I was planning on aiming for 61-63 range. I will go with around 63 for killer edge retention.

Horsewright Horsewright what angle do you prefer the cutting edge bevel, and geometry, I would imagine fairly acute 15-17 degrees and a flat grind/wedge?
 
Do you already have the stock for the steel?

I have D2, and Aebl, and many other steels. It much rather sharpen up AEBL and maintain it than D2.

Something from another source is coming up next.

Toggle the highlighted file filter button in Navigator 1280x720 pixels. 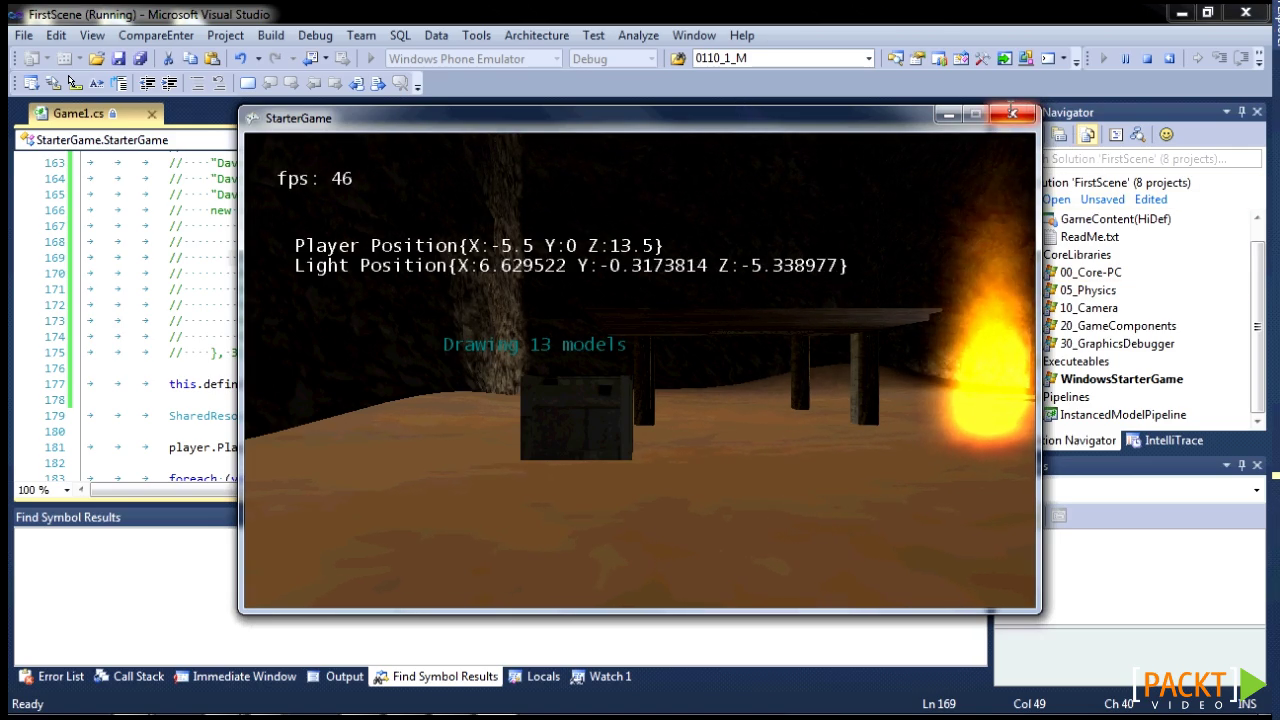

AEBL is inexpensive, tough, and very easy to sharpen. If you already have the D2, and know how to hear treat it, I use a D2 blade often for cutting leather, and it is pretty stainless and holds a good edge. Just takes me a bit more work to resharpen.
 
I do have the steel.

I have a flat bar that I can simply stock removal shape it. But I also have a 4' long round thats 3" diameter that I will cut off a puck and try forging, annealing, then finish grinding on first. I have a pretty good heat treat routine down for D2, 72 hrs in liquid nitrogen grows crazy small secondary carbides that attribute to extreme wear resistance. I Made a skinner for someone with the condition that he give me fair and honest feedback. He has skinned 1 elk and 2 deer and it will still dry shave. (I only asked that he try to avoid bones, lol)
 
1/8" stock is way too thick. It just won't cut well. That would be like using an axe to slice tomatoes. AEB-L is a much better steel for this application because it doesn't have the wear resistance of D2. You want to be able to touch it up easily by stropping or on a buffer as most leather shops do.
Geometry is pretty much covered in that link. I love damascus and have made thousands of knives from it. I wouldn't make a roundknife from it. What makes it cool actually inhibits cutting leather (topography). Ya want that blade smooth.
 
Dave, I like the look of that one with the antler handle and different angles on each side.
 
Like Dave said, 1/8" is way too thick. AEB-L is a great steel for this application , and .041 is about the ideal thickness tapered to zero. It is super easy to get the blades too thick and if you do it is an exercise in futility because it will never do the job intended well.

Paul
 
Allright. Good to know! I will definitely go thinner. I read in that MOST helpful thread answers to most of the questions I had. The rest I will figure out on the way.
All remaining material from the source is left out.